* **Work instructions**:
Print the listing once more, exactly as it stands.

##### Raw data

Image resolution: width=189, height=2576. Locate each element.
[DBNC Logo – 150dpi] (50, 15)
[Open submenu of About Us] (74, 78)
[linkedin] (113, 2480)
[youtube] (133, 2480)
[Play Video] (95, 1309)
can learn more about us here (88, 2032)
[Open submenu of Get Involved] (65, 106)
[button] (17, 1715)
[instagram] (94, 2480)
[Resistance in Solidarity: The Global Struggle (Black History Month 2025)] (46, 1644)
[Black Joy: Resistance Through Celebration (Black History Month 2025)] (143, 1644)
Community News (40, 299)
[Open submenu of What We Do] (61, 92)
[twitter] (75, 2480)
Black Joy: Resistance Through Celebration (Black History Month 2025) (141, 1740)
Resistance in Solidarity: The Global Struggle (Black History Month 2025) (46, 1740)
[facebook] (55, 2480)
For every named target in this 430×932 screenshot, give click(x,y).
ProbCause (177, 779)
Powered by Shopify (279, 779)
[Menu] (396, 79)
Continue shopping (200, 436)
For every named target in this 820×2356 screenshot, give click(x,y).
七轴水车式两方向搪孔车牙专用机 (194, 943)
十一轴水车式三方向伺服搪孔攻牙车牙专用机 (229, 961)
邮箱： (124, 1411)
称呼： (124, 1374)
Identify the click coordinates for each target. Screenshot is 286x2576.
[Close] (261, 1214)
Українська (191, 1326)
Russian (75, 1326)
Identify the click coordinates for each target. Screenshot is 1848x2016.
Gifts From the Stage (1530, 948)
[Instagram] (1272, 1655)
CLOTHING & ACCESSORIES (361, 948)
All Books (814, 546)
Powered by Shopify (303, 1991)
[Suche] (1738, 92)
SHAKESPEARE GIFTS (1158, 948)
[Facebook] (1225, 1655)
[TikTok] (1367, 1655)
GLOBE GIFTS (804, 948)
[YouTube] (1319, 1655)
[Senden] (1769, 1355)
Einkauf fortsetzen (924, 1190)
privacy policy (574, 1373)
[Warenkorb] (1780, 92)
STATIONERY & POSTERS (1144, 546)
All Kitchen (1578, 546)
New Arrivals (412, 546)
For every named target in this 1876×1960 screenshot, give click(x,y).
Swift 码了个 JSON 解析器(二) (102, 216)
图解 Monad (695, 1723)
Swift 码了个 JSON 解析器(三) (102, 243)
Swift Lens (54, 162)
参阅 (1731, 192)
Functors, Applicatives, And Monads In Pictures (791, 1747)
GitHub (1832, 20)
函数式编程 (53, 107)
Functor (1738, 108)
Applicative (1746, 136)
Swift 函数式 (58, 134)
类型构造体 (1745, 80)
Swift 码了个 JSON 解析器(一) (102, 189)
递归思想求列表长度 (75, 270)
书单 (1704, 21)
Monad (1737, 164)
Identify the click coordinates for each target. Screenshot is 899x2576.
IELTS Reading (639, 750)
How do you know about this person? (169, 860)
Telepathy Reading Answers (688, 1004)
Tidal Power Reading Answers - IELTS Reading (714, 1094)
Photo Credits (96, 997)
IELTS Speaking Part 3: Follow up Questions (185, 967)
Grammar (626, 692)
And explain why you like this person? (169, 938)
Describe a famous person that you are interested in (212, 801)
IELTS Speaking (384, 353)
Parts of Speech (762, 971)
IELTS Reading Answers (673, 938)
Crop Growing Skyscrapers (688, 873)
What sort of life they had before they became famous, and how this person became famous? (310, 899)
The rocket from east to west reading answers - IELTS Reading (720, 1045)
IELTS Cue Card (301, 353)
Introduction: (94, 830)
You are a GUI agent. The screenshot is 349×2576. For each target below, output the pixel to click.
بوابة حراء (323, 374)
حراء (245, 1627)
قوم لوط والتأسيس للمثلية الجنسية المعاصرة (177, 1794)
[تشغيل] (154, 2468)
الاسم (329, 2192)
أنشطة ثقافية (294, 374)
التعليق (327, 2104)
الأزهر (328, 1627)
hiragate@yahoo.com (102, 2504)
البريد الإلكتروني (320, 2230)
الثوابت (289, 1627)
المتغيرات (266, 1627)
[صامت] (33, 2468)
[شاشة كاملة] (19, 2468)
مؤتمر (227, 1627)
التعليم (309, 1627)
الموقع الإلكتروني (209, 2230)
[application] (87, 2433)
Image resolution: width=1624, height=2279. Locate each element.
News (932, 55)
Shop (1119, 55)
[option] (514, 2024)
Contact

##########

* **Solution**:
Image resolution: width=189, height=2576. Locate each element.
[DBNC Logo – 150dpi] (50, 15)
[Open submenu of About Us] (74, 78)
[linkedin] (113, 2480)
[youtube] (133, 2480)
[Play Video] (95, 1309)
can learn more about us here (88, 2032)
[Open submenu of Get Involved] (65, 106)
[button] (17, 1715)
[instagram] (94, 2480)
[Resistance in Solidarity: The Global Struggle (Black History Month 2025)] (46, 1644)
[Black Joy: Resistance Through Celebration (Black History Month 2025)] (143, 1644)
Community News (40, 299)
[Open submenu of What We Do] (61, 92)
[twitter] (75, 2480)
Black Joy: Resistance Through Celebration (Black History Month 2025) (141, 1740)
Resistance in Solidarity: The Global Struggle (Black History Month 2025) (46, 1740)
[facebook] (55, 2480)
For every named target in this 430×932 screenshot, give click(x,y).
ProbCause (177, 779)
Powered by Shopify (279, 779)
[Menu] (396, 79)
Continue shopping (200, 436)
For every named target in this 820×2356 screenshot, give click(x,y).
七轴水车式两方向搪孔车牙专用机 (194, 943)
十一轴水车式三方向伺服搪孔攻牙车牙专用机 (229, 961)
邮箱： (124, 1411)
称呼： (124, 1374)
Identify the click coordinates for each target. Screenshot is 286x2576.
[Close] (261, 1214)
Українська (191, 1326)
Russian (75, 1326)
Identify the click coordinates for each target. Screenshot is 1848x2016.
Gifts From the Stage (1530, 948)
[Instagram] (1272, 1655)
CLOTHING & ACCESSORIES (361, 948)
All Books (814, 546)
Powered by Shopify (303, 1991)
[Suche] (1738, 92)
SHAKESPEARE GIFTS (1158, 948)
[Facebook] (1225, 1655)
[TikTok] (1367, 1655)
GLOBE GIFTS (804, 948)
[YouTube] (1319, 1655)
[Senden] (1769, 1355)
Einkauf fortsetzen (924, 1190)
privacy policy (574, 1373)
[Warenkorb] (1780, 92)
STATIONERY & POSTERS (1144, 546)
All Kitchen (1578, 546)
New Arrivals (412, 546)
For every named target in this 1876×1960 screenshot, give click(x,y).
Swift 码了个 JSON 解析器(二) (102, 216)
图解 Monad (695, 1723)
Swift 码了个 JSON 解析器(三) (102, 243)
Swift Lens (54, 162)
参阅 (1731, 192)
Functors, Applicatives, And Monads In Pictures (791, 1747)
GitHub (1832, 20)
函数式编程 (53, 107)
Functor (1738, 108)
Applicative (1746, 136)
Swift 函数式 (58, 134)
类型构造体 (1745, 80)
Swift 码了个 JSON 解析器(一) (102, 189)
递归思想求列表长度 (75, 270)
书单 (1704, 21)
Monad (1737, 164)
Identify the click coordinates for each target. Screenshot is 899x2576.
IELTS Reading (639, 750)
How do you know about this person? (169, 860)
Telepathy Reading Answers (688, 1004)
Tidal Power Reading Answers - IELTS Reading (714, 1094)
Photo Credits (96, 997)
IELTS Speaking Part 3: Follow up Questions (185, 967)
Grammar (626, 692)
And explain why you like this person? (169, 938)
Describe a famous person that you are interested in (212, 801)
IELTS Speaking (384, 353)
Parts of Speech (762, 971)
IELTS Reading Answers (673, 938)
Crop Growing Skyscrapers (688, 873)
What sort of life they had before they became famous, and how this person became famous? (310, 899)
The rocket from east to west reading answers - IELTS Reading (720, 1045)
IELTS Cue Card (301, 353)
Introduction: (94, 830)
You are a GUI agent. The screenshot is 349×2576. For each target below, output the pixel to click.
بوابة حراء (323, 374)
حراء (245, 1627)
قوم لوط والتأسيس للمثلية الجنسية المعاصرة (177, 1794)
[تشغيل] (154, 2468)
الاسم (329, 2192)
أنشطة ثقافية (294, 374)
التعليق (327, 2104)
الأزهر (328, 1627)
hiragate@yahoo.com (102, 2504)
البريد الإلكتروني (320, 2230)
الثوابت (289, 1627)
المتغيرات (266, 1627)
[صامت] (33, 2468)
[شاشة كاملة] (19, 2468)
مؤتمر (227, 1627)
التعليم (309, 1627)
الموقع الإلكتروني (209, 2230)
[application] (87, 2433)
Image resolution: width=1624, height=2279. Locate each element.
News (932, 55)
Shop (1119, 55)
[option] (514, 2024)
Contact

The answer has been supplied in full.